Сменить порт управления через winbox, ssh с дефолтных на любые другие значения в дипозоне свободных портов 10000-65535.
/ip service set winbox port=24323; /ip service set ssh port=22022
Отключить ftp, telnet, api, api-ssl, www, www-ssl
/ip service disable ftp,telnet,api,api-ssl,www,www-ssl
Если какой то сервис нужен для автоматизированного управления устройством, то лучше ограничить доступ к этому сервису с опредленных подсетей, и как говорилось ваше сменить порт.
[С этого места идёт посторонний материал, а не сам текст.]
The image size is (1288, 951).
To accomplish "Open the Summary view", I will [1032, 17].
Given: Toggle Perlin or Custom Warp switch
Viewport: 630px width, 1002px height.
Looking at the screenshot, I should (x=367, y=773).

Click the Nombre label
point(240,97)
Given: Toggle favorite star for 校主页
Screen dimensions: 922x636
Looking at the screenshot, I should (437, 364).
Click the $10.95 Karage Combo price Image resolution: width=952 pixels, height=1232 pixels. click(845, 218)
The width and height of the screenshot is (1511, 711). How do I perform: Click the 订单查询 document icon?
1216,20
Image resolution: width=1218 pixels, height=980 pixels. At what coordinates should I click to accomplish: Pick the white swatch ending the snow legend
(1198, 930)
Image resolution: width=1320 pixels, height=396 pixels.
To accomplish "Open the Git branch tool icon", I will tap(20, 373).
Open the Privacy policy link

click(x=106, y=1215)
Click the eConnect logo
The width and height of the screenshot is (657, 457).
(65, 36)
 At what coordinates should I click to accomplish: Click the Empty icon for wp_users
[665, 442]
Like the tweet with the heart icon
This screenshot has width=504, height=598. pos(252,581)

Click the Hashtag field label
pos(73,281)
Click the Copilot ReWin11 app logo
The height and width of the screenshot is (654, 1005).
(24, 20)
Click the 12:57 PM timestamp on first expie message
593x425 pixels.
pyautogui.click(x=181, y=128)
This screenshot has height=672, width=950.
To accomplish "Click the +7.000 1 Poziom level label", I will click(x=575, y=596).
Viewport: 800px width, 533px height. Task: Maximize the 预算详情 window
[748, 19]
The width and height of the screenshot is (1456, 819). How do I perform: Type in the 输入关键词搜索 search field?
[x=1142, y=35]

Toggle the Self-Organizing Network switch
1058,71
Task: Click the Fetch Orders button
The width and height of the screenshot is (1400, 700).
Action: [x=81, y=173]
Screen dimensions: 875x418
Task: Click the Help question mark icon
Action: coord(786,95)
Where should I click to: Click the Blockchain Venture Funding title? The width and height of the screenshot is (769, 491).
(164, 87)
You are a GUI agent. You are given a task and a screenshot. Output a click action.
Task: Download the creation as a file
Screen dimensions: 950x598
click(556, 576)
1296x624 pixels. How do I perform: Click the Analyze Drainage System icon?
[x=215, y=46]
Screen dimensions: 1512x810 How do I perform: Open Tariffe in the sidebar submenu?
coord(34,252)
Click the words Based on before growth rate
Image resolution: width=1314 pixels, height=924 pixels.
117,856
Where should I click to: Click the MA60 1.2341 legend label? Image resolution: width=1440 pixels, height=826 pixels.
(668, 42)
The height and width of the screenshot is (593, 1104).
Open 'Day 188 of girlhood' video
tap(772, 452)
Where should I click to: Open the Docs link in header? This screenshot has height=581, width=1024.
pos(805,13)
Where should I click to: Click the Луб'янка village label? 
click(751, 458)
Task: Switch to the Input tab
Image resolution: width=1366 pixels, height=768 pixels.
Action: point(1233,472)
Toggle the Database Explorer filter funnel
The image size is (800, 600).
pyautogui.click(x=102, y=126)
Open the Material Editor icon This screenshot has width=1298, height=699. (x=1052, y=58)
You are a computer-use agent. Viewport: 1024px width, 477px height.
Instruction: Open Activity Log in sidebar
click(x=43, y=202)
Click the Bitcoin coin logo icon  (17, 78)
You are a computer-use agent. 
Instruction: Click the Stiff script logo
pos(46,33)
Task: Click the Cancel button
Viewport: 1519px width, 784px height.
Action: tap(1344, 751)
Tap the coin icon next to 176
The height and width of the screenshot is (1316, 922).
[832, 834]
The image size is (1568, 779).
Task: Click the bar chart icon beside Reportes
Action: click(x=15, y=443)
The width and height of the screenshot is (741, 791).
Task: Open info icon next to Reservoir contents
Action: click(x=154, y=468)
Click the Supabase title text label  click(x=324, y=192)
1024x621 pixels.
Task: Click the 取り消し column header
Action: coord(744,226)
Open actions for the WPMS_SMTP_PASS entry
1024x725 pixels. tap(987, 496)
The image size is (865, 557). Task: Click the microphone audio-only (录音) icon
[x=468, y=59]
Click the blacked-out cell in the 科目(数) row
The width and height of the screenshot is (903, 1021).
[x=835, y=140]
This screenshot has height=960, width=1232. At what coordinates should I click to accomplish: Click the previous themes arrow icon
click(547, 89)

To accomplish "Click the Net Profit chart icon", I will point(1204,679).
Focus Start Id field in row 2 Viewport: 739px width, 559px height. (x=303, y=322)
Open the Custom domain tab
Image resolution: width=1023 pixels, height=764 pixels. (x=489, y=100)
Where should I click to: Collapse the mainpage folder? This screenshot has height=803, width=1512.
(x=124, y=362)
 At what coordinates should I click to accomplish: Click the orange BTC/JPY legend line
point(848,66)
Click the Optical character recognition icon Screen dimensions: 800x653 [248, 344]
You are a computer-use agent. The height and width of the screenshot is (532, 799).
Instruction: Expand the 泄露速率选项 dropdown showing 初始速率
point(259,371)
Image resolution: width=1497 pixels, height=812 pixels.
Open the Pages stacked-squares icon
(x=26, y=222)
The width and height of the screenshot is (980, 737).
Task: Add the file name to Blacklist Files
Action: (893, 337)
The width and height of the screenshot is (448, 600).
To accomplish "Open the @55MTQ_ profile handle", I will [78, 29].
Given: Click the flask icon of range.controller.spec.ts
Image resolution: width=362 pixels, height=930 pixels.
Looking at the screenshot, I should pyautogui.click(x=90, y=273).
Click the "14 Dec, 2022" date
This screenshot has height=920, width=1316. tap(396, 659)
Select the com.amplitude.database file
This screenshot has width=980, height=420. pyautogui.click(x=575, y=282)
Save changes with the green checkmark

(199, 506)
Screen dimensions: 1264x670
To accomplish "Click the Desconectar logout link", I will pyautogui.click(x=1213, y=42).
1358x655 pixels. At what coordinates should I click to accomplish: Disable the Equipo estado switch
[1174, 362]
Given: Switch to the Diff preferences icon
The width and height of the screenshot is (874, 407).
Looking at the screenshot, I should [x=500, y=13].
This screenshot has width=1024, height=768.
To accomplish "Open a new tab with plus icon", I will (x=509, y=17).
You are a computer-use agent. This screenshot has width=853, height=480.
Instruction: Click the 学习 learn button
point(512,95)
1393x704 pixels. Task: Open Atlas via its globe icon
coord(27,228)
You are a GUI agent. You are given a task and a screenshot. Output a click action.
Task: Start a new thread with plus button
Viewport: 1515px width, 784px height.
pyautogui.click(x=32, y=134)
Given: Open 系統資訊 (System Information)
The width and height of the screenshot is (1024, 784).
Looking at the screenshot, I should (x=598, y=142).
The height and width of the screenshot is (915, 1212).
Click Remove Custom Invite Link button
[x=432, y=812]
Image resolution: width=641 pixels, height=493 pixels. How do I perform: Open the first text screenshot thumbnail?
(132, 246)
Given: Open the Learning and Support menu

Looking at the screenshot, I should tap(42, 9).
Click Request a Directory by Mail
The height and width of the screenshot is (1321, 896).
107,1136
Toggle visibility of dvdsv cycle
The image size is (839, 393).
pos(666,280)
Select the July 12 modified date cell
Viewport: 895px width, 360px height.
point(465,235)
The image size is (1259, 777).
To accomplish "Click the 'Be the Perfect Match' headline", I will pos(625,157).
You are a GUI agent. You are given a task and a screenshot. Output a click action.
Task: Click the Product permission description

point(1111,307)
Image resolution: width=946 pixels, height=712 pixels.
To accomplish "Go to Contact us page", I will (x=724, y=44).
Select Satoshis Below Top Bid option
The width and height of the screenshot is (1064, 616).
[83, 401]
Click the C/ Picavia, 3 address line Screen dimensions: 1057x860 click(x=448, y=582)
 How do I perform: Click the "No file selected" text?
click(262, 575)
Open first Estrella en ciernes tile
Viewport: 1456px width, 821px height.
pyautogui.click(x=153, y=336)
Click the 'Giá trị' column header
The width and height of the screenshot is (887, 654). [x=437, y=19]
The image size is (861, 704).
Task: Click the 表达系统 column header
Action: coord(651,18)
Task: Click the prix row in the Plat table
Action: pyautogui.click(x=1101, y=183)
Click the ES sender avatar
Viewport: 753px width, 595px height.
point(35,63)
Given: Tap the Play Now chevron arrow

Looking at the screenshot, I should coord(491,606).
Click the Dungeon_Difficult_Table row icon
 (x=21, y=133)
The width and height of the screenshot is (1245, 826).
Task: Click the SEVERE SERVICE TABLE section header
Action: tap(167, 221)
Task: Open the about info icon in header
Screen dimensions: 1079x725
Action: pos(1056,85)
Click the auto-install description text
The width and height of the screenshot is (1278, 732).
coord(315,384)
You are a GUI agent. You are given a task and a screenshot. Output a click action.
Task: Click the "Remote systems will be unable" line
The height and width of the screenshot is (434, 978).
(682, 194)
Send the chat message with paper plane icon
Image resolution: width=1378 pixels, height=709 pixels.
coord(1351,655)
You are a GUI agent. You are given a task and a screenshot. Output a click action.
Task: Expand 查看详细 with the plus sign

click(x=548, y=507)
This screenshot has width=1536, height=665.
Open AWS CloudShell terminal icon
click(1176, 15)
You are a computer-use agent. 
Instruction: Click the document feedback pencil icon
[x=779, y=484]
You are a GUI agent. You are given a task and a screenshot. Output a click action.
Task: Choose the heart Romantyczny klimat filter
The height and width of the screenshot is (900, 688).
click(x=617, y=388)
/ip service set telnet port=23023 address=172.17.0.1
Лучше отключить api, www и использовать api-ssl, www-ssl сервисы управления.
Отключить штатного пользователя и создать другого.
/user add name=administrators group=full password=qwerty; /user disable admin
При использовании микротик как dns сервер, в файрволе заблокируйте 53 udp порт на wan порту
/ip firewall filter add in-interface=inet dst-port=53 action=drop chain=input protocol=udp comment="DROP IN DNS"
Отключить обнаружение роутера на wan порту
/ip neighbor discovery set inet discover=no
Сменить mac адрес роутера, чтобы роутер нельзя было идентифицировать по mac адресу.
/interface ethernet set inet mac-address=00::11:22:33:66:44
Если роутер испльзуется в кафе, офисе, или даже дома и в данных местах предоставляется публичный доступ, то лучше разграничить сеть офиса и публичную.
Разделить можно выделением разных подсетей, разнесением в разные vlan или bridge.